Can anyone on here give me recommendations for components? or a budget build capable of running most games?
it's like the worst time to build a PC almost all budged GPUs scyrocketed in price to to meme farming
Cooper Price
*1000
Carson Brown
PC gaming sucks for anything right now besides entry-level and top-end GPUS cause of miners
Easton Williams
this. at under $1000USD it's not worth it
Grayson Richardson
I'm willing to put up the $1000, but not for some piece of crap with 8gb of ram and a shitty GPU. Just trying to get an idea of a good build. Something with potential to be upgraded in the future as well.
Nathaniel Myers
i built this 2 years back and it's still working just fine, paid around 1k uropoors for PC + everything else
Ethan Wood
And honestly, the big thing I know nothing about is CPU's and Motherboards. That's the biggest question I have.
Dylan Gutierrez
forgot only thing i would change is add more ram and and more ssds. i can play any game at near max at 60
John Wright
Get a 1070 and a 7600K or a Ryzen 5 16gb of ram, mobo and case are not that important Don't go cheap on the PSU, I have a Corsair RM750X and works fucking great, but people normally recommend EVGA You'll probably want a SSD for games and programs, and a 2tb HDD, which goes for pretty cheap
Thomas Diaz
Thank you
Christopher Martin
mobo is basically pick near the cheapest one for your cpu socket and get the overclockable version
Daniel Kelly
while we are in this thread
what are the chances my about a year old 960 is going to be able to play destiny 2 with better than console settings?
Jaxson Thompson
depends how much they care about the pc port and recently no one does
Austin Jackson
Here is what you do kiddo >pick AM4 or z270 platform >pick the best cpu you can get on said platform >get a 1050ti from stock listings so you dont pay the good goy tax >get a standard HDD so you dont pay the china man trickster tax >fucking wait for crypto cycle crash >enjoy cheap SSD/high end GPUs flooding the market
Kevin Long
For the Ryzen5, which model would you recommend?
Jack Kelly
There is no shame in buying a prebuilt.
This one has >i5-6600K >16 GiB RAM >GTX 1060 >2TB HDD >Legal Windows 10 license >DVD burner >Mouse >Keyboard >Wlan + bluetooth card
they are taking it serious enough to bring in a special dev team and hold back the release a few months after the console.

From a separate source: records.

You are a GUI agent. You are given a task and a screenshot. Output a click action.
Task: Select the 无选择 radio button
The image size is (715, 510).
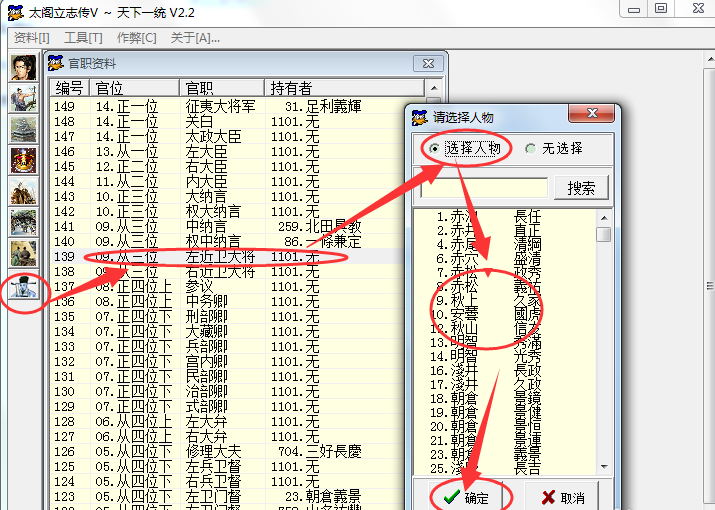click(530, 148)

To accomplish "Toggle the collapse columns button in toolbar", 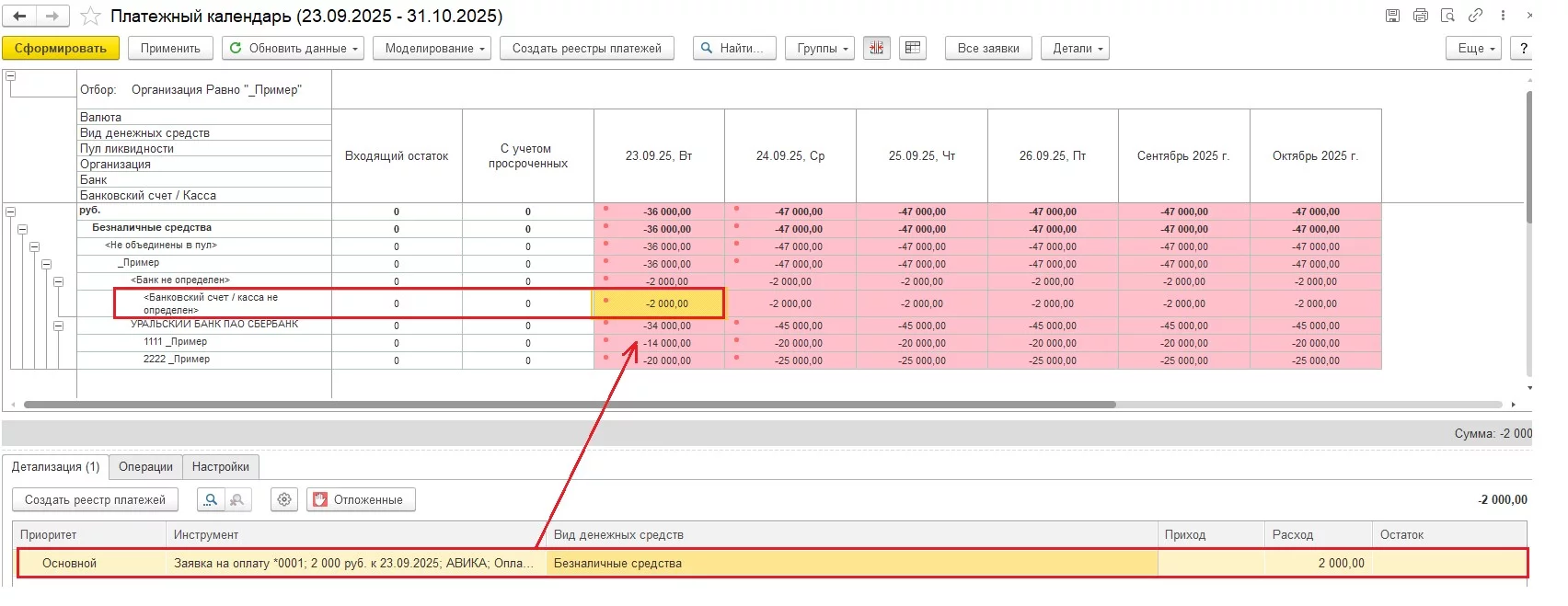I will pyautogui.click(x=876, y=48).
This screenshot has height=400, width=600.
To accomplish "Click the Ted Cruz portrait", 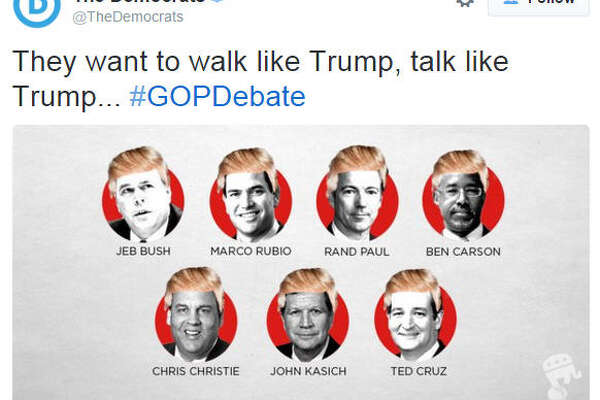I will (x=416, y=315).
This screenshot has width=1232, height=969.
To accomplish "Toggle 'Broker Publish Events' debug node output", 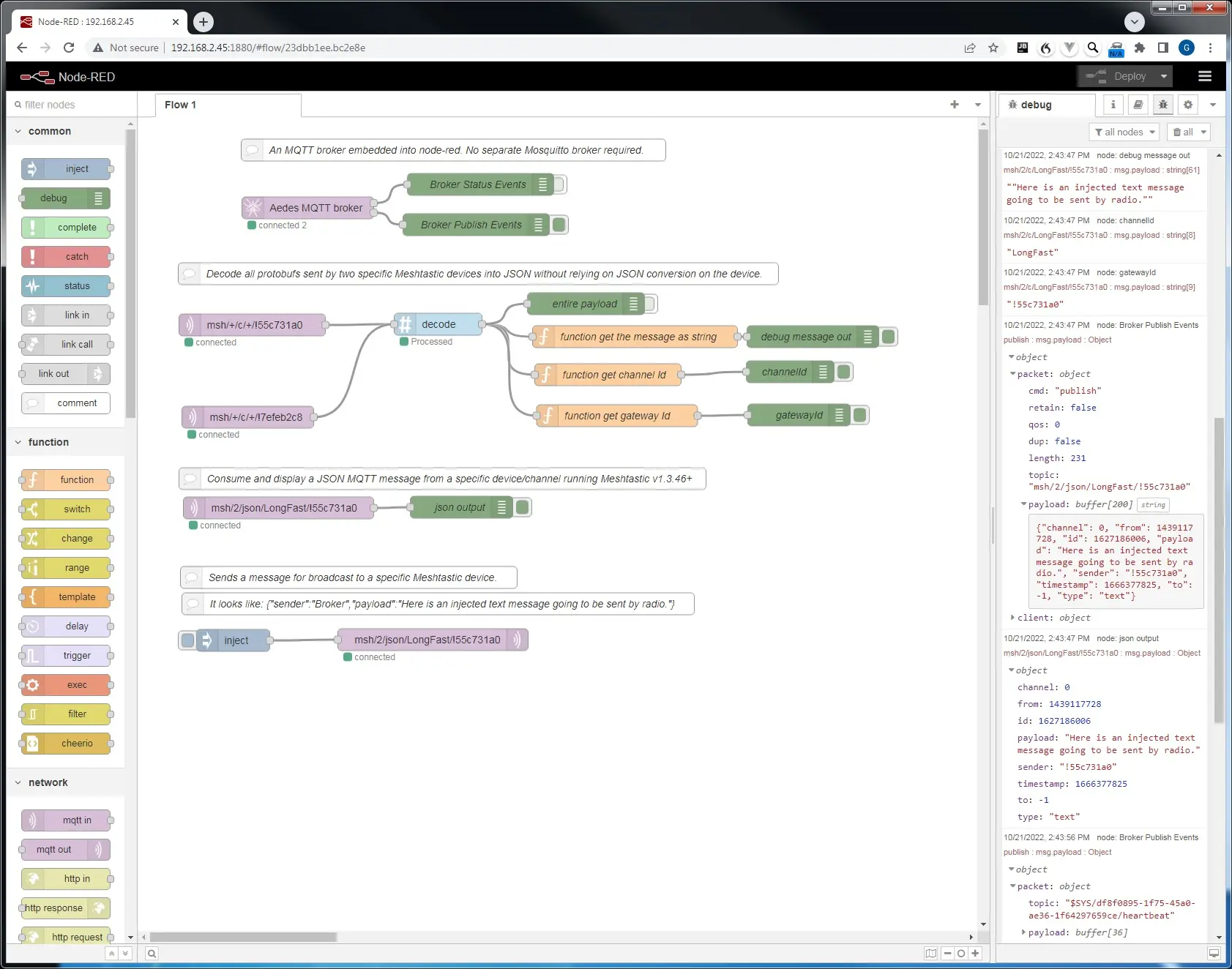I will click(x=559, y=225).
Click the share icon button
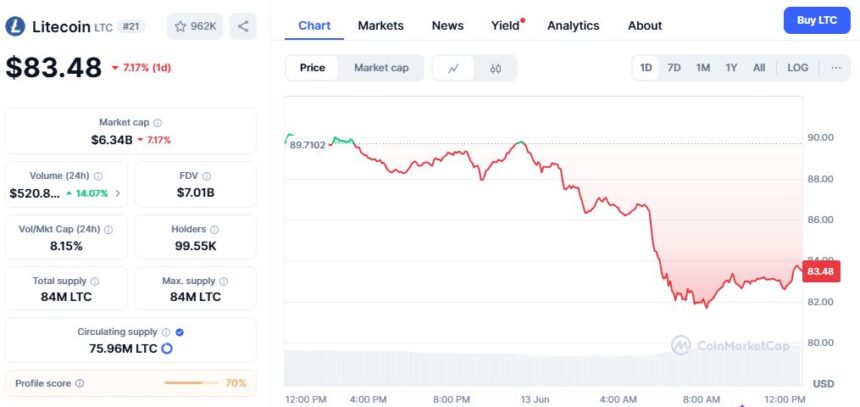This screenshot has width=860, height=407. pyautogui.click(x=243, y=26)
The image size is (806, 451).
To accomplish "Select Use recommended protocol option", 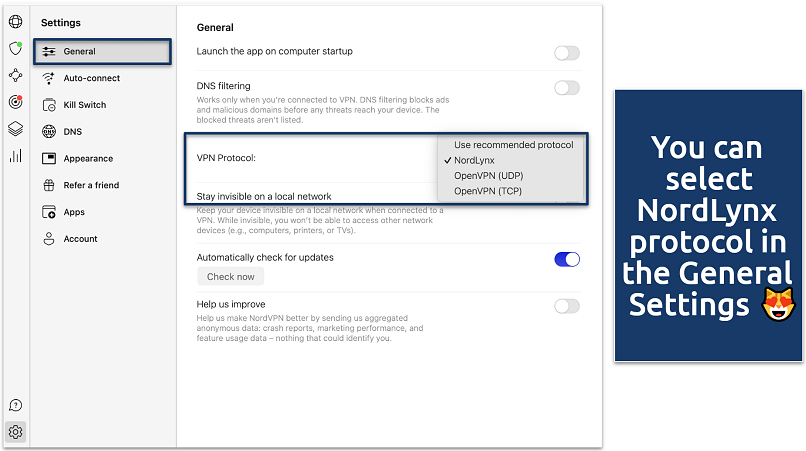I will 513,145.
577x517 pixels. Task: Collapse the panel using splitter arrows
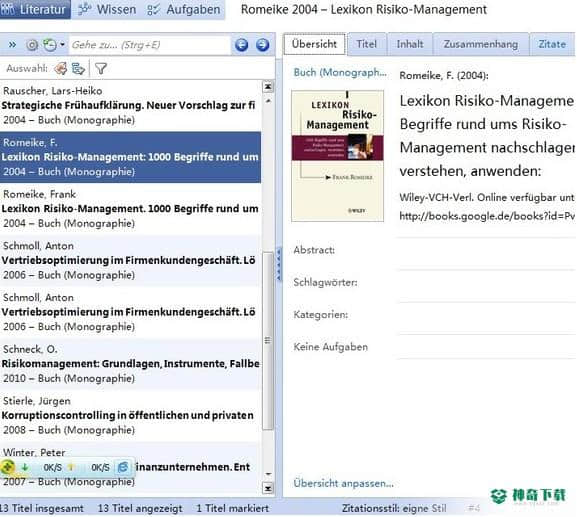279,264
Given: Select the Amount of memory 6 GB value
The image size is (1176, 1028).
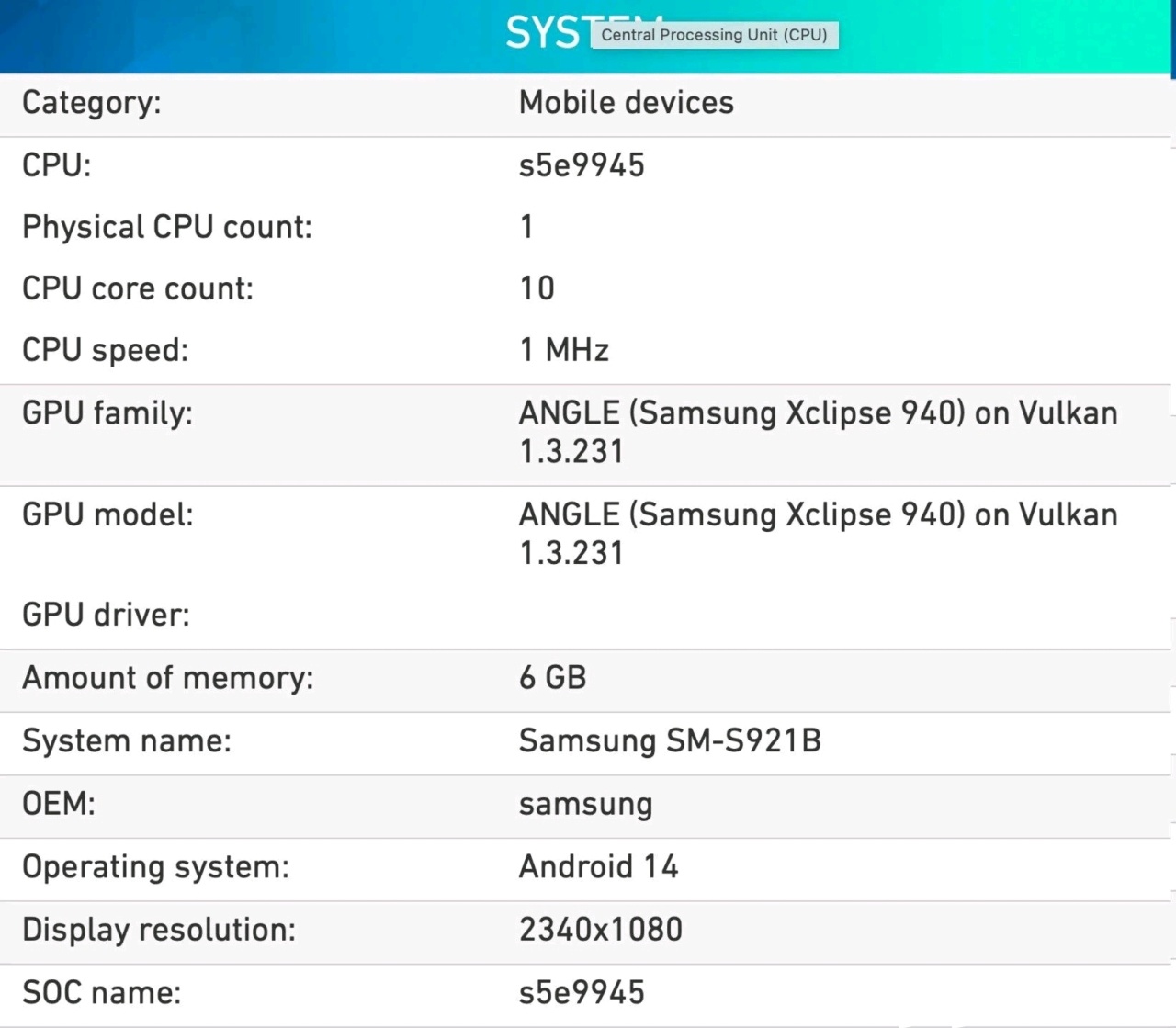Looking at the screenshot, I should [552, 678].
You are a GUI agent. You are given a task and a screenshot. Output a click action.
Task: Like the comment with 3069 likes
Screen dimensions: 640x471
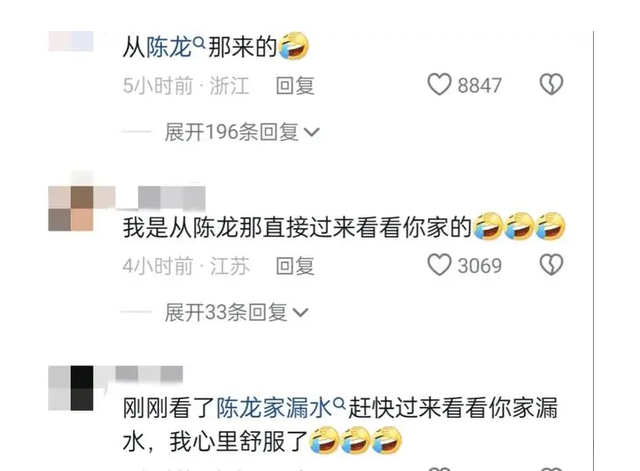pyautogui.click(x=439, y=265)
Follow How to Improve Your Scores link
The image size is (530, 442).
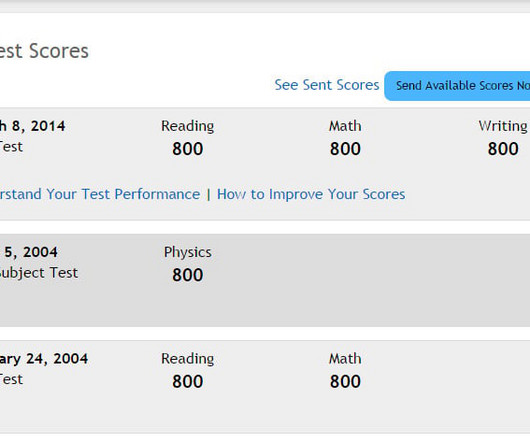(311, 194)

so hopefully thats a good sign/.
John Hall
Never ever do this
Look at the sockets on the board, i/o and headers. If it has the ones you use all the time or may need, buy it. Most people have a fuck load of USB powered devices and need more than 2 fan headers. Cheap boards have very few usb/fan headers
Owen Carter
Ah, I love coming to specialty boards. Nothing else makes me feel quite as dumb.
Noah Morgan
I don't really know much about AMD CPU's, so I'd recommend watching some benchmarks and doing a bit of research
Evan Bailey
For intel mobo's, the key difference between Z270 and, H270 and B250 boards is whether they support overclocking and multi-GPU setups (H270/B250's don't support either)
For AMD both X370 and B350 boards support overclocking, but B350 doesn't support multi-gpu.
The specific motherboard you should pick depends on exactly what features you want for your build, so to start work out if you want to crossfire/SLI or overclock so you can narrow your search down to a particular type of board and go from there.
Daniel Mitchell
The 1600 offers the best overall value and sometimes overclocks better than the 1600X.